2021 Fiscal Year Annual Research Report
高次元共形場理論の実時間解析に基づく、双対な量子重力理論のダイナミクスの解明
Project/Area Number |
21J20750
|
Allocation Type | Single-year Grants |
Research Institution | The University of Tokyo |
Principal Investigator |
奥山 義隆 東京大学, 理学系研究科, 特別研究員(DC1)
|
Project Period (FY) |
2021-04-28 – 2024-03-31
|
Keywords | 共形場理論 / 量子エンタングルメント / ホログラフィー原理 / ブラックホール |
Outline of Annual Research Achievements |
近年ブラックホール蒸発時のホーキング輻射のエンタングルメントエントロピーを与えるアイランド公式というものが提唱された。 アイランド公式を使って求めたホーキング輻射のエンタングルメントエントロピーは、初めの頃は時間と共に増加するものの、Page timeと呼ばれる時間で支配的な鞍点が移り変わり減少に転じる。この振る舞いは理論のユニタリ性の回復を示唆することから、アイランド公式の理解をより深めることがブラックホールの情報損失問題を解決する鍵になると考えられている。我々は発表論文において、ディラトンというスカラー場が結合した二次元重力理論でのエンタングルメント比熱と呼ばれる情報量の公式を与えた。またこのエンタングルメント比熱はPage timeで不連続な飛びを示し、支配的な鞍点の変化を検出するよい情報量であることを議論した。また二次元のディラトン重力の一種であるJackiw-Teitelboim重力呼ばれる具体的なモデルを使ってエンタングルメント比熱の計算を実際に行った。そして高温度極限においてエンタングルメント比熱が飛びを示し、さらにブラックホールの熱的な比熱と一致することを確かめた。

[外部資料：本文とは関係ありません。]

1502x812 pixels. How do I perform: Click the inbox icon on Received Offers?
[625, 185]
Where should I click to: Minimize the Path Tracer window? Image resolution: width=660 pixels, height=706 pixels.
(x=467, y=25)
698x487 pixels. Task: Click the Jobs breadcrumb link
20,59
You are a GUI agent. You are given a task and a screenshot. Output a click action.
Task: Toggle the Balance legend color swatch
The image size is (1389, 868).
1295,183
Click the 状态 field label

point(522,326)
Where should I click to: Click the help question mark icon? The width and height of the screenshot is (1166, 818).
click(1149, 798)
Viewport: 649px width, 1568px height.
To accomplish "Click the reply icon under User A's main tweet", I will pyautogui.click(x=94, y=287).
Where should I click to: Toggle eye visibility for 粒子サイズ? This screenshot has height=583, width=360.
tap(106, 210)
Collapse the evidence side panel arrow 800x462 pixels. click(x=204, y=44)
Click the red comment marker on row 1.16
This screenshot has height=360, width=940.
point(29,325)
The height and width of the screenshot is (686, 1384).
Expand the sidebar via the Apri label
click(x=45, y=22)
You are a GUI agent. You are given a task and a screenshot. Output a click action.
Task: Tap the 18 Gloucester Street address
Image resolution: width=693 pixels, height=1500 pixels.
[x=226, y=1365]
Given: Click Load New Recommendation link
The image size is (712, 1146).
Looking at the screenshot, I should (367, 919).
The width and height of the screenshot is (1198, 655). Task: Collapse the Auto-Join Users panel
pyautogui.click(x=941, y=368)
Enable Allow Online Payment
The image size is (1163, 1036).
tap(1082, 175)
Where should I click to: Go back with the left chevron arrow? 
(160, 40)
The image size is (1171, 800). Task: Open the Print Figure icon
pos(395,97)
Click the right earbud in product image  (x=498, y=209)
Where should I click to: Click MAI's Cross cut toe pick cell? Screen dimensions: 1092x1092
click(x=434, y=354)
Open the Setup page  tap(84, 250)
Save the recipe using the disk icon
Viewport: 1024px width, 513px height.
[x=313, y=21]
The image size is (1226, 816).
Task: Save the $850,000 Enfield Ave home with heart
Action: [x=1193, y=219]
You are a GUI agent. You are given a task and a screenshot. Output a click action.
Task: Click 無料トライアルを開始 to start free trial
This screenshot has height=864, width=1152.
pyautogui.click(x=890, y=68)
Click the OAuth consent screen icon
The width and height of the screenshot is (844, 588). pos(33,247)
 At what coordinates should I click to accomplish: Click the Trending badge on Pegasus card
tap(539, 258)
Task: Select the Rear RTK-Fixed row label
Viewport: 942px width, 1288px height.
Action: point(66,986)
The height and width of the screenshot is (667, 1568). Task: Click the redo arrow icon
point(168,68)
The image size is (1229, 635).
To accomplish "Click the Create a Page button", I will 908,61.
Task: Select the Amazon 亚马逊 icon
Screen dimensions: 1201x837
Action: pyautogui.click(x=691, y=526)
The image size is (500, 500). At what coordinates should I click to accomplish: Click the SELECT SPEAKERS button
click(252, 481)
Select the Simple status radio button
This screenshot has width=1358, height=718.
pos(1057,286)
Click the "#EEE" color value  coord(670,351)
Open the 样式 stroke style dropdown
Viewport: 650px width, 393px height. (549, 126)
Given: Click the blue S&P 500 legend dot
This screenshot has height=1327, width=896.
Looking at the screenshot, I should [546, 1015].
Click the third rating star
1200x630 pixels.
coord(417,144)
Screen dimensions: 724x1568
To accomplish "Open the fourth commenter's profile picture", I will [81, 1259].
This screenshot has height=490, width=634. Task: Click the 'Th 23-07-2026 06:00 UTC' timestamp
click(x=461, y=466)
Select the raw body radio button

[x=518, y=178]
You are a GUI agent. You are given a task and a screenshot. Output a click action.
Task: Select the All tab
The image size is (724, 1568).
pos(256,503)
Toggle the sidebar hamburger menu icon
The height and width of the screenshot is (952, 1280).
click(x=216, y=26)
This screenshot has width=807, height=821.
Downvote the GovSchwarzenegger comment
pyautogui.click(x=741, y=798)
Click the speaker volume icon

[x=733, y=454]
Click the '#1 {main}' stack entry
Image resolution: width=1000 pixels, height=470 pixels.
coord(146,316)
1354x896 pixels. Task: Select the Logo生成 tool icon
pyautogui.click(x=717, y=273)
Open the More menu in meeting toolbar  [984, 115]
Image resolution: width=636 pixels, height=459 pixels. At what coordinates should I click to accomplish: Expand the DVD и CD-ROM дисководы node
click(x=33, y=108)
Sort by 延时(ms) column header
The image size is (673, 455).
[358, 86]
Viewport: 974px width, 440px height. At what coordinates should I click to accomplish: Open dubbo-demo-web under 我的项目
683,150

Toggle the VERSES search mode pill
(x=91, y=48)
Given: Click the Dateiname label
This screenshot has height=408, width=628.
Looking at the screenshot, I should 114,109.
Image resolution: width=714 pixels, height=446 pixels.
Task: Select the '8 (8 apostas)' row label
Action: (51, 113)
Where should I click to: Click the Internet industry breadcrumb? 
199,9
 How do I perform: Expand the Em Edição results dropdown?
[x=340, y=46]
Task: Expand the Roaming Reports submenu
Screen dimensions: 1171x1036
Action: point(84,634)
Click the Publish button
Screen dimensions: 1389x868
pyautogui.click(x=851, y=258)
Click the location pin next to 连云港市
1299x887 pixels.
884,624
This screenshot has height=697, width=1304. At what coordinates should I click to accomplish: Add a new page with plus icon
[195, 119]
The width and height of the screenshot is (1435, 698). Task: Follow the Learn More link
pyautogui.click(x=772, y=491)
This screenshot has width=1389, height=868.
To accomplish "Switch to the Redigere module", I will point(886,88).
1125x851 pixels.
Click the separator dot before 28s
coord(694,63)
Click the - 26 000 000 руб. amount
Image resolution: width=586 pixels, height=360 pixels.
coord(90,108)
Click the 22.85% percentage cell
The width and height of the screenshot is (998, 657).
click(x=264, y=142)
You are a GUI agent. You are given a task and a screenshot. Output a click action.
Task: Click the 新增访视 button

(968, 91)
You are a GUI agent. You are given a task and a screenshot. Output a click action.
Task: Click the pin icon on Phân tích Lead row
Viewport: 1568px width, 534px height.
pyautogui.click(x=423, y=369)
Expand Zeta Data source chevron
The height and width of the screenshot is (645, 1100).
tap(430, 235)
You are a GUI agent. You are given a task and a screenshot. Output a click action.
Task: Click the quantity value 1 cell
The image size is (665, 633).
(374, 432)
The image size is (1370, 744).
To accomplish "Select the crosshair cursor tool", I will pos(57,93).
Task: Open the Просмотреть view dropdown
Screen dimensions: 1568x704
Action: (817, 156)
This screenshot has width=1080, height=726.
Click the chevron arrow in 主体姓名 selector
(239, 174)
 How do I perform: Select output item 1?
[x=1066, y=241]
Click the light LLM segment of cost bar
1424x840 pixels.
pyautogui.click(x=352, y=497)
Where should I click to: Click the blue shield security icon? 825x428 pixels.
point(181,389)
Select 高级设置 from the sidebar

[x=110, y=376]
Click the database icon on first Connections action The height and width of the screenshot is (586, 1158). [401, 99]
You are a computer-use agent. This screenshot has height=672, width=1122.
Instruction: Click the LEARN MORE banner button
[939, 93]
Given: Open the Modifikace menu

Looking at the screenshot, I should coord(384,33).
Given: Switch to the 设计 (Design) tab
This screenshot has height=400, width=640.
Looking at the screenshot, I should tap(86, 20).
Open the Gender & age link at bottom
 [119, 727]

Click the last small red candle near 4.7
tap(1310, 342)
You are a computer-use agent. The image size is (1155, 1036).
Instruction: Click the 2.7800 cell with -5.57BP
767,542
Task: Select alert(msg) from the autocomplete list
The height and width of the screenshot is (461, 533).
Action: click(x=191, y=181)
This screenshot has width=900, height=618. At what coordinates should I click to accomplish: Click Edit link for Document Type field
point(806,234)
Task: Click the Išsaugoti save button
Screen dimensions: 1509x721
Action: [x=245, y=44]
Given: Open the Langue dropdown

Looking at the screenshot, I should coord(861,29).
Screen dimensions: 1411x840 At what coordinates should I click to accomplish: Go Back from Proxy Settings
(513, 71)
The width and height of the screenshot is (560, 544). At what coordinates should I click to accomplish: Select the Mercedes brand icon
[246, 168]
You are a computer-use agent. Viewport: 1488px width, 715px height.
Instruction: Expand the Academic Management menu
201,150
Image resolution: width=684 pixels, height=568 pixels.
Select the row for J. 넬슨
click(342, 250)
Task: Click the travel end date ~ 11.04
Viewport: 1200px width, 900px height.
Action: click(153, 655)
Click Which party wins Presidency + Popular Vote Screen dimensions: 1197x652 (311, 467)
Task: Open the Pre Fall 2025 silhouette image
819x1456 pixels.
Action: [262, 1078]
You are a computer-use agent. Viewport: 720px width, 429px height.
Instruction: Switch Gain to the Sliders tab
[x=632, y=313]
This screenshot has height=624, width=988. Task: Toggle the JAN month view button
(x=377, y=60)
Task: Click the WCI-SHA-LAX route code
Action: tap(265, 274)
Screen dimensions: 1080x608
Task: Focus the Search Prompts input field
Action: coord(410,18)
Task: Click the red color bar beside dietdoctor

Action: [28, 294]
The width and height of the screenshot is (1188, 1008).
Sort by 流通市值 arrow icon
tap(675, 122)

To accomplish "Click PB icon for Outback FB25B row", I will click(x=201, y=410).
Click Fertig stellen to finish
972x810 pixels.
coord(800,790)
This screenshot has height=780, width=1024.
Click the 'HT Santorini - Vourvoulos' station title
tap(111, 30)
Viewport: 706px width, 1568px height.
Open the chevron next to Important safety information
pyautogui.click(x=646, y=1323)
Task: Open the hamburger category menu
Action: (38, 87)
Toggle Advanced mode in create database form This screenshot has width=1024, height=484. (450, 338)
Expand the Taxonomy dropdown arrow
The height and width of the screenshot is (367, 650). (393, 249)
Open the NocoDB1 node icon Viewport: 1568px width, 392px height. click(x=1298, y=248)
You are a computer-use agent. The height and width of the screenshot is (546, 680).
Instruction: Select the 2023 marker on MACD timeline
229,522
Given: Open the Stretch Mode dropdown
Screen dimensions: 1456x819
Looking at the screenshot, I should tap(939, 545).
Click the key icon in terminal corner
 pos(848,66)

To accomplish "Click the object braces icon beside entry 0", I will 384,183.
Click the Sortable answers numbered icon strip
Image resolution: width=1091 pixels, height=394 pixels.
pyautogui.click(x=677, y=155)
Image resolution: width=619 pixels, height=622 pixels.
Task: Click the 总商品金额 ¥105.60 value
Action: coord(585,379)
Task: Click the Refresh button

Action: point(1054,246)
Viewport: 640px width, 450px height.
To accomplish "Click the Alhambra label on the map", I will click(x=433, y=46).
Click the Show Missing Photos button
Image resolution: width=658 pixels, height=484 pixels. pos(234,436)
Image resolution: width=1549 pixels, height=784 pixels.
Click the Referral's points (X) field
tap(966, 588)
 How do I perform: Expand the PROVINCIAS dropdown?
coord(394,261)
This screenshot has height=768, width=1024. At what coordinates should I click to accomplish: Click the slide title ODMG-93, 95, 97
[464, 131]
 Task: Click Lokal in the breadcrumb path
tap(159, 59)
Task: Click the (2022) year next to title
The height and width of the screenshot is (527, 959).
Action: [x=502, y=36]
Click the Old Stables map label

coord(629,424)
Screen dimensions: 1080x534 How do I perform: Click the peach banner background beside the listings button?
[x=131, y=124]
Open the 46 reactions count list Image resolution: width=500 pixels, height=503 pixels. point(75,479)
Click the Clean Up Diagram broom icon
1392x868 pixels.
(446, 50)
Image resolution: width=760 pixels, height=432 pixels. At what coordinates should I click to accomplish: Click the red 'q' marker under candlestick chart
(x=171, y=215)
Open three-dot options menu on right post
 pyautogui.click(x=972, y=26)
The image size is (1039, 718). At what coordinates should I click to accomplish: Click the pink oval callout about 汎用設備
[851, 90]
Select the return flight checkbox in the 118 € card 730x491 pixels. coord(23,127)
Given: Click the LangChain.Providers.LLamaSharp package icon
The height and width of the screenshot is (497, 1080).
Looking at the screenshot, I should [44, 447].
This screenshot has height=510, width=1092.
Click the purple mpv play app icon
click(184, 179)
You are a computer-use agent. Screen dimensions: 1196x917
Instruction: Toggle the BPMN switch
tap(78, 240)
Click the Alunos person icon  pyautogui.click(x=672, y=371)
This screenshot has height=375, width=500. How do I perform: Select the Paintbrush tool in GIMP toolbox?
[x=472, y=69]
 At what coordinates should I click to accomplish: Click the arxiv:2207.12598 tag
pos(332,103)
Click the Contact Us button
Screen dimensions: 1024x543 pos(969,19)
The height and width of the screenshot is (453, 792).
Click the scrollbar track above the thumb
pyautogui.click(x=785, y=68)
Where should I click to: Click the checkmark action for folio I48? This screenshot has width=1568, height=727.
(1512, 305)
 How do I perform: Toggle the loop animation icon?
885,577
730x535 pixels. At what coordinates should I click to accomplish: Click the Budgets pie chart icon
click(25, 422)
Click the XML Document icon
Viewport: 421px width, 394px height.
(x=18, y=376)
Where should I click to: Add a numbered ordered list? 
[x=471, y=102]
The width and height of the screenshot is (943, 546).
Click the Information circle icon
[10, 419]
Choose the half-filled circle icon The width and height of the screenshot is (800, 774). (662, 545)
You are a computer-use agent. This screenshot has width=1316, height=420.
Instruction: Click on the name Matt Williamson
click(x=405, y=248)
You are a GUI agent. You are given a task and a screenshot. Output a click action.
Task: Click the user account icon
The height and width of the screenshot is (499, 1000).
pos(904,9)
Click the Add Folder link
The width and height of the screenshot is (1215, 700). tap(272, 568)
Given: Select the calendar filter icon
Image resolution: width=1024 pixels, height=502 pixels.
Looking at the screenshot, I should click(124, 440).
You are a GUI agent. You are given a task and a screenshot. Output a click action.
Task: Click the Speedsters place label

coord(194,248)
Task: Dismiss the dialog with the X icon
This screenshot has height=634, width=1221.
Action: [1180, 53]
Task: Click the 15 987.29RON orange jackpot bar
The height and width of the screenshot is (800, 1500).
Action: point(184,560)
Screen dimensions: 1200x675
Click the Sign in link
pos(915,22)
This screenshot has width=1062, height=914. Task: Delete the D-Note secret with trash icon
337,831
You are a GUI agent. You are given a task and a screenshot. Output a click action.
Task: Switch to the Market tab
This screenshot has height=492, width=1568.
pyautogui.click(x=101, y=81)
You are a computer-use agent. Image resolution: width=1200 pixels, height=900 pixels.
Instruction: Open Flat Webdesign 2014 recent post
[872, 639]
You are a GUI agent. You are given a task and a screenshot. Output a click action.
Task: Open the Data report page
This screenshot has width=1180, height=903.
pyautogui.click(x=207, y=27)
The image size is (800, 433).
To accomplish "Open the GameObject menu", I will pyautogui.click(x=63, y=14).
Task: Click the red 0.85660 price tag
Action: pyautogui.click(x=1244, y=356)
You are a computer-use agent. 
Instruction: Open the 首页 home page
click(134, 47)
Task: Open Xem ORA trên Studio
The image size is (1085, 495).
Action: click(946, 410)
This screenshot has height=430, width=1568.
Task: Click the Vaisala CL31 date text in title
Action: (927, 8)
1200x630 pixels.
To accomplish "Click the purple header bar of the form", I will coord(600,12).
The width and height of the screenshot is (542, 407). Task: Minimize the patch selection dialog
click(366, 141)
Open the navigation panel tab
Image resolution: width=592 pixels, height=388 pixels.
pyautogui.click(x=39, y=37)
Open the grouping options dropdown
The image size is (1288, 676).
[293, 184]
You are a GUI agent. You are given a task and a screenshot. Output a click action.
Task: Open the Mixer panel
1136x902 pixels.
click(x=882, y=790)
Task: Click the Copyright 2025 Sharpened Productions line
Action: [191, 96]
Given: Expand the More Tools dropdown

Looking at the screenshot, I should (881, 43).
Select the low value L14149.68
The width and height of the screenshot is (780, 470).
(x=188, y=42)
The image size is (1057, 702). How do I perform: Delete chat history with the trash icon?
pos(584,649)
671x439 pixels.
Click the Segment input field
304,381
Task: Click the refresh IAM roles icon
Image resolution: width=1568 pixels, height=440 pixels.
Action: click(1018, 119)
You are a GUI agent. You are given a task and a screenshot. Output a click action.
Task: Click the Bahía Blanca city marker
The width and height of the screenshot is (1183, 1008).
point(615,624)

上記以外についても、ミンコフスキー空間上の共形場理論における研究及び欠陥/境界付きの共形場理論の研究でもいくつかの結果を得ることができた。残念ながら、これらの研究成果は令和3年度内に目に見える形で発表することはできなかったが、次年度に結果がまとまり次第発表する予定である。
|
Current Status of Research Progress |
Current Status of Research Progress
2: Research has progressed on the whole more than it was originally planned.
Reason
我々は発表論文においてエンタングルメント比熱というこれまでにあまり調べていない物理量に着目し、あるクラスの重力理論に一般に成り立つ公式を与え、それがブラックホール蒸発時の振る舞いを顕著にプローブすることを確かめた。これは本研究課題の目的である量子重力理論のダイナミクスを理解するという目的の一部を達成しているといえる。 発表に至らなかった研究成果についても、その過程で本研究の課題を達成するために重要と思われる知識を多数得ることができた。また副産物として特殊関数に関する新しい結果も得ることができた。 以上のことから現在までの進捗状況はおおむね順調であると判断した。
|
Strategy for Future Research Activity |
従来の量子重力の研究では反ド・ジッター空間という曲率が負の閉じた宇宙を対象として研究がすることが多い。しかし我々の宇宙は膨張していて、おおむねド・ジッター空間という正の曲率を持つ時空によって表されることがわかっている。このド・ジッター空間はユークリッド時空上の共形場理論の持つ対称性と同じであり、同じ群の表現で分類されることがわかっている。今後の指針の一つとして、ユークリッド時空上共形場理論の知識を使ってド・ジッター空間の場の理論を解析していくことを考えている。 また令和3年度に引き続きミンコフスキー空間上の共形場理論における研究も進めていきたい。またそれによって得られた知見を使い、欠陥/境界付きの共形場理論の因果率等から来る制約を考え、場の理論に現れる欠陥演算子の性質を明らかにしていきたい。